1Password Version: 7.0.3
Extension Version: Not Provided
OS Version: 10.13.4
Sync Type: Not Provided
Comments
-
I've got EXACTLY the same issue - my password was just the same as yours (in type) - I think it's a safari generated password - same pattern. Maybe something to do with the dashes? But here's the REALLY weird thing - I had the password stored twice for some reason, with slightly different descriptions - and in the other record, it's "excellent". I wonder if it's "terrible" because it's duplicated in my 1Password list (although it's for the same actual login...)
0 -
Welcome to the forum, @paulbutcherelit and @JMT! Thanks for your question about the password strength meter. You're correct, it's a function of whether WE created it or not. There are a few issues to smooth out with the Password Generator, but it's also not as easy as you might imagine to give a definitive answer: there are MANY ways to calculate password strength, and not everyone agrees what the "right" way to do it is. We've tried to use a conservative approach that includes making sure we don't give you a false sense of security by telling you a password is stronger than it actually is.
For instance, in the example from Paul's post, a copied password may LOOK strong, but we don't know how it was generated, so it may not be that strong at all, so it's assigned a lower score. When we generate a password, we can calculate much more precisely the strength, as we know how it was created. Nevertheless, certainly a long-and-strong password shouldn't have a near-zero strength, and this is a bug we're working on.
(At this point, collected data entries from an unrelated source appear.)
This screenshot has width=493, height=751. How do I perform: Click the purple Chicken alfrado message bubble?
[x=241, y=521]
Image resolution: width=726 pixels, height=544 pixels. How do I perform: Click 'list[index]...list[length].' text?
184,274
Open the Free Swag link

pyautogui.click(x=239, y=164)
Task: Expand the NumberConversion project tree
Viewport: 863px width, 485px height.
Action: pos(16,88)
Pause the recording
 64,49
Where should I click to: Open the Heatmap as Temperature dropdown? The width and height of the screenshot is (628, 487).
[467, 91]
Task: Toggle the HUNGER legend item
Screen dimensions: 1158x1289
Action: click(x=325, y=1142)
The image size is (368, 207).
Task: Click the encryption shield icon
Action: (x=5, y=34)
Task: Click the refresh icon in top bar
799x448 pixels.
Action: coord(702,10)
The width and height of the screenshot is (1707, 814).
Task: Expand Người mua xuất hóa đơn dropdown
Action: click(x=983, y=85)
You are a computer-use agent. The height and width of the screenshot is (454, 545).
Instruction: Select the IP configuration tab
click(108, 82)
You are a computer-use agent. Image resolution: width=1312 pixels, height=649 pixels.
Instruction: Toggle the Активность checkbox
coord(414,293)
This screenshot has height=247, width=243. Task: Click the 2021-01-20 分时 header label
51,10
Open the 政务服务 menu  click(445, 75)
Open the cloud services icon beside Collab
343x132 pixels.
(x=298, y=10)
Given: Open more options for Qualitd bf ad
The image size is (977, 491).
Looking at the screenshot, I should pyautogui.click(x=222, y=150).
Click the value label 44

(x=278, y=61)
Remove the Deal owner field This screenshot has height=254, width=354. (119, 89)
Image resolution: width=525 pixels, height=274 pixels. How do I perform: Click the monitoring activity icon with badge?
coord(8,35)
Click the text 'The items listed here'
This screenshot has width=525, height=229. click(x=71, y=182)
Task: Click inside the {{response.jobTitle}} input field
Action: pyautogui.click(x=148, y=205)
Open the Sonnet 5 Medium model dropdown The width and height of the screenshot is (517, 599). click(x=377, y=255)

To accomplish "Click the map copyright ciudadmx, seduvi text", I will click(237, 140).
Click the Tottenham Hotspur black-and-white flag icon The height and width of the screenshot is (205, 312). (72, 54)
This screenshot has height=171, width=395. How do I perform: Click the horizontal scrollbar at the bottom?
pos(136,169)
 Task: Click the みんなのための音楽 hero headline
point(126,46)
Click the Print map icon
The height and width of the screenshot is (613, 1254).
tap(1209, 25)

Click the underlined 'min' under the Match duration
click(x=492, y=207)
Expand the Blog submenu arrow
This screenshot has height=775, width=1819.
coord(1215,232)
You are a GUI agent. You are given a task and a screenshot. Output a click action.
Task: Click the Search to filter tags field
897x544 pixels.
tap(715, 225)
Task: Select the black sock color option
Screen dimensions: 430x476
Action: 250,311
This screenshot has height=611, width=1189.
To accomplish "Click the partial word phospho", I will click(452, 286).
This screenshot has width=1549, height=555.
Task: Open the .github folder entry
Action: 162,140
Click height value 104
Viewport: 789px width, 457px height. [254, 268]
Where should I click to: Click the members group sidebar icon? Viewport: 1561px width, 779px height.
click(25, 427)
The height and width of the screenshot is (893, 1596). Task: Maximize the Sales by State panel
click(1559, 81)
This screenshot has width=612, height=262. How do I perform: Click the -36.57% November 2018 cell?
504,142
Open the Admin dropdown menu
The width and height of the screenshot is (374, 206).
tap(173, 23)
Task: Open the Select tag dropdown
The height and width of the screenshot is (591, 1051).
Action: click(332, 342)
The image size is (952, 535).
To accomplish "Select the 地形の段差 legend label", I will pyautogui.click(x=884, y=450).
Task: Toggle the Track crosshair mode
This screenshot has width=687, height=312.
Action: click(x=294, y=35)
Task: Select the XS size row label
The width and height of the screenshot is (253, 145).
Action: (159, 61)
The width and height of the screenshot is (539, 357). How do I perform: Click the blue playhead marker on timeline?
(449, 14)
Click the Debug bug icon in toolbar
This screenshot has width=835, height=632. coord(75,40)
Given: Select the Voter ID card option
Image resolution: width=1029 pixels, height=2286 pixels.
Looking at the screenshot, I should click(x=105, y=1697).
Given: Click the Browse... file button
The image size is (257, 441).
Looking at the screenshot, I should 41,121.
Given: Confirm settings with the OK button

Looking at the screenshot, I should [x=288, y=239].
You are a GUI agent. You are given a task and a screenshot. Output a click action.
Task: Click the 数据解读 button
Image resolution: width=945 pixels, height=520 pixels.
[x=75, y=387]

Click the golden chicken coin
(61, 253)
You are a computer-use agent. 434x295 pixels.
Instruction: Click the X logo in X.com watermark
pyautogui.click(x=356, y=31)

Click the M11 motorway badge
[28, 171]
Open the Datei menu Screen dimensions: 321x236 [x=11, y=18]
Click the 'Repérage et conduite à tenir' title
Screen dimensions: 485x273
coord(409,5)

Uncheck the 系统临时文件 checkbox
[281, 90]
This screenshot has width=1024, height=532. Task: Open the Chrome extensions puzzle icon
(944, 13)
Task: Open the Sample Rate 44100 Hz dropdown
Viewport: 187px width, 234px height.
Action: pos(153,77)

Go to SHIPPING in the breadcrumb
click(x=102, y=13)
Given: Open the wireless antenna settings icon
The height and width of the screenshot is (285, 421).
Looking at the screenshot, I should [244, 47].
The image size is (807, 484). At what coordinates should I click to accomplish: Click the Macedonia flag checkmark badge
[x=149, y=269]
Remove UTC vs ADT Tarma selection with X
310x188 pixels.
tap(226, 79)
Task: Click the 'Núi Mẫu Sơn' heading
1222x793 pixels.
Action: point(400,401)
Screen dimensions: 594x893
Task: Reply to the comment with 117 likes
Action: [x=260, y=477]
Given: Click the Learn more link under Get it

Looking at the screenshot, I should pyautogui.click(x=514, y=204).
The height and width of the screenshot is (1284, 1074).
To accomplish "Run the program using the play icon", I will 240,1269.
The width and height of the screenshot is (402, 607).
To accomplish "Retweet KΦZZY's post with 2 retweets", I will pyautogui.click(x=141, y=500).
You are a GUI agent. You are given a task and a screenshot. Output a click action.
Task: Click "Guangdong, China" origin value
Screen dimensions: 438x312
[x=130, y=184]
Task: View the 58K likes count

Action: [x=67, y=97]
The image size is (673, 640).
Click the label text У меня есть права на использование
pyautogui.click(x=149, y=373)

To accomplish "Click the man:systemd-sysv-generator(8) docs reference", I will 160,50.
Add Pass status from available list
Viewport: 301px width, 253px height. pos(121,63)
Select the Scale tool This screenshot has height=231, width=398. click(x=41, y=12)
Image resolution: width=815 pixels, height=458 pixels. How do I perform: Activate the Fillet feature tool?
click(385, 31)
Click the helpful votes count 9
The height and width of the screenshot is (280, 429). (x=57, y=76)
If you want general advice until we have a more solid fix for this out, once you hit 23 random characters (alpha/numeric/symbol), you're at 128 bits of entropy. That's enough to foil even the fastest cracking tools currently available.
0 -
Thanks for the reply @Lars. I'm not sure that it explains why the discrepancy between the local and web versions of 1Password? I would (naively perhaps) have expected them to use the same algorithm?
0 -
Greetings @paulbutcherelit,
I don't have an answer for you I'm afraid but I do agree with you, expecting the two to be consistent is a pretty reasonable expectation.
0 -
Yes I have the same problem. I have a password that is considered very very strong on password meters on the web (it's 19 characters, w some symbols, some caps, no recognizable words etc...), and it says "terrible" on the desktop 1password app. Then on the 1password website it says it's good (or the green bar is about 2/3s filled like on @paulbutcherelit 's)If the password strength meter were faulty on say the Netflix website or something I wouldn't care as much. But this is all you guys do, passwords, passwords, passwords. This is what we are paying you for, to help us with our passwords, to remember them and tell us if they are strong or not!
0 -
1Password will still try to make an educated guess about the password strength, but it will assume zero entropy (as it has no reason to assume otherwise or any data to calculate actual entropy). I just created a new login item and typed in the password
t8Ss8hased#@asdand even though that is a typed password with zero entropy 1Password estimated it was "excellent." If your password is similar there may be a problem with the calculation. I'd suggest troubleshooting by creating a new login item for this password and typing it again there (don't copy & paste). If it still comes up as 'terrible' then it would seem that is indeed 1Password's assessment of it.Ben
0 -
@BayUno please see my comment at the start of this thread about the discrepancy between the way that 1Password web and 1Password Mac rate passwords. It seems that 1Password does not have an opinion about passwords, it has multiple divergent opinions depending on where you look.
0 -
@paulbutcherelit: I've (un)fortunately been doing a lot of testing in the area of differences between platforms and know what you're talking about. There is no right answer when it comes to password strength, but we're working to improve it and also make it more consistent across the board. Thanks for your feedback on this.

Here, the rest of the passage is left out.